Falava isso e dava uma golada na garrafa de cachaça que estava em sua mão. Meu tio de porre no meu velório e nem ligando pra minha memória contando que morri porque era fresco.

Opinião compartilhada por meu avô, seu Epaminondas que chegou ao mesmo com minha avó dona Nicete.
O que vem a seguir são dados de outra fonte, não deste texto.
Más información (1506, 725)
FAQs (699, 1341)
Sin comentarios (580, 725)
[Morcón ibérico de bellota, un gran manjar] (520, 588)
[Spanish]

Meu avô chegou próximo ao meu caixão e ficou me encarando enquanto minha avó chorava.
Depois de um tempo me olhando meu avô virou pra minha avó e perguntou “esse menino tá rindo do quê?”. Minha avó enxugou as lágrimas, olhou pro meu avô e disse “como assim rindo Epaminondas, o menino tá morto, morto não ri”.

Ele voltou a me olhar sério e falou novamente pra minha avó “Nicete esse menino tá rindo, ele tá mangando da gente, olhe só, deixou a menina aqui vestida de noiva, nem deu conta dela na noite de núpcias, morreu como frouxo e agora tá rindo?”.

Minha avó pedia pra ele se acalmar enquanto meu avô continuava “Olha Nicete, não é porque esse menino tá morto que pode rir da minha cara, vou pegar a chinela e dar nele!!”

Meu tio Freitoca chegou perto dele e disse “pai, ele teve siricutico”, meu avô respondeu “e você tá bêbado, sai daqui que a chinela vai cantar pra você também”.

Meu avô é um daqueles paraibanos arretado que chegou aos oitenta anos se orgulhando de nunca ter falhado na cama. O Homem teve quinze filhos e conta a lenda que até hoje procura minha avó pra fazer “bubiça”.

Logo depois entraram meus pais no velório. Os dois com incensos nas mãos dançavam e cantavam “my sweet lord” de George Harrison.

Meu pai se chama Epaminondas Junior, mais conhecido como Juninho Frota. Um dos mais importantes produtores musicais do país.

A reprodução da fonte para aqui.